Letterman was intent on discussing the rise of racism in America, a conversation interspersed with footage of another interview Letterman recently conducted with U.S. Rep. John Lewis (D-Ga.).
In it, Letterman walked Alabama’s Edmund Pettus Bridge in Selma with Lewis, retracing steps that the then-young civil rights activist, the Rev. Martin Luther King Jr. and thousands of others took in the landmark 1965 march to Montgomery to demand equal voting rights.
Lewis said that march led directly to Obama becoming the nation’s first African American president.
Letterman asked Obama what he thought.
He answered in a remarkably frank but characteristically eloquent manner: “The long view on human history: It turns out we come up with all kinds of reasons to try to put ourselves over other people.
“Racism is a profound example of that, but obviously, biologically, there’s no actual reality to it other than we made this thing up. Over time, what happens is, because it manifests itself in very concrete ways — slavery, Jim Crow, subjugation — it becomes a social reality and it ends up having very real impacts. It is true that African Americans on average are poorer than other Americans. It’s not because of their race, it’s because of the social constructs over the course of 300 to 400 years that made them poor.”
Other things they touched on: Obama’s first month in office (“We forget how bad things were,” he said of his early first term. “Two wars and a collapsing economy.”) and the state of the democracy today: “One of the most damaging things to our democracy (is that) we don’t have a common baseline of facts. We are operating in different information universes … If you watch Fox News, you are living on a different planet than if you listen to NPR.”
But the time they got to changes in voting laws made in 2013, which some believe have led to voter suppression in many regions, Letterman and the audience were clearly moved by Obama’s remarks.
“We’re the only advanced democracy that deliberately discourages people from voting,” Obama said.
“We create all these barriers and difficulties. That’s all directly related to our history … Those vestiges of thinking that only some of us are worthy of having a say, that carries on.
“People opt out themselves because they just don’t think anything can happen. They figure, ‘My voice doesn’t matter, my vote doesn’t matter, Washington is broken, rich people are going to make the decisions.’ The lesson to draw from Selma has less to do with the particulars of the laws that were changed or were not changed.
It has more to do with the spirit that said, ‘OK, I’m a Pullman porter, I’m a maid, but if enough maids and Pullman porters walk, and pray, and sing and show this injustice, we can awaken the consciousness of the nation.’”

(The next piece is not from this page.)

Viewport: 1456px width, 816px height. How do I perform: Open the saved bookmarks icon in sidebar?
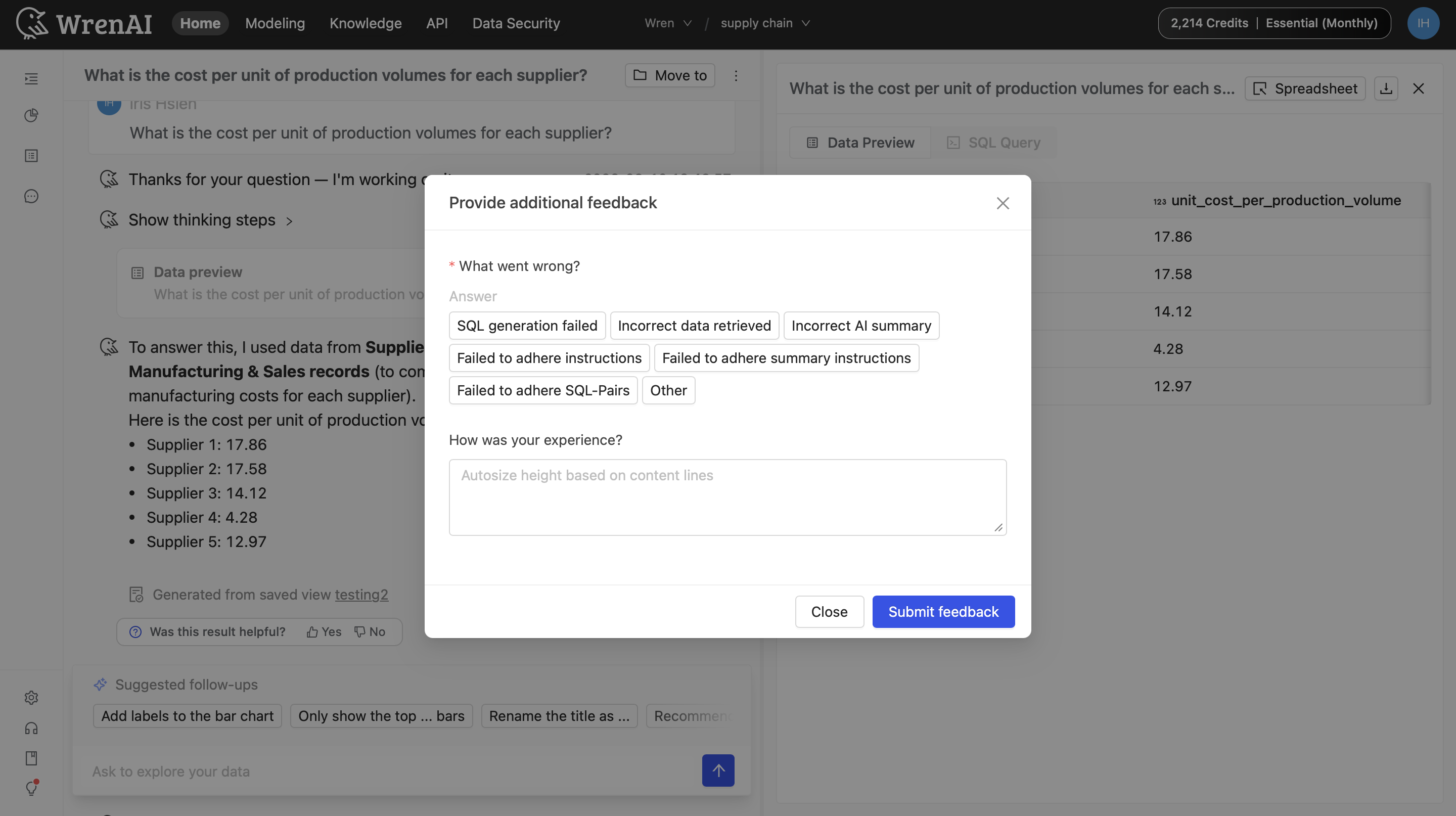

An emotional Letterman practically teared up at the end of the hour, telling Obama that though he he had been taught to always respect the office of the presidency, “without a doubt, you are the first president I truly and fully respect.”
The two men were then shown walking offstage and accidentally bumping into a camera crew in the hallway. Obama suggested they retake the scene.
“They want a shot of us walking into the sunset together. The two old guys,” said the former president. “This way, they will be able to create this poignant moment.” No such shot was needed, but down the long hallway they walked toward an open door.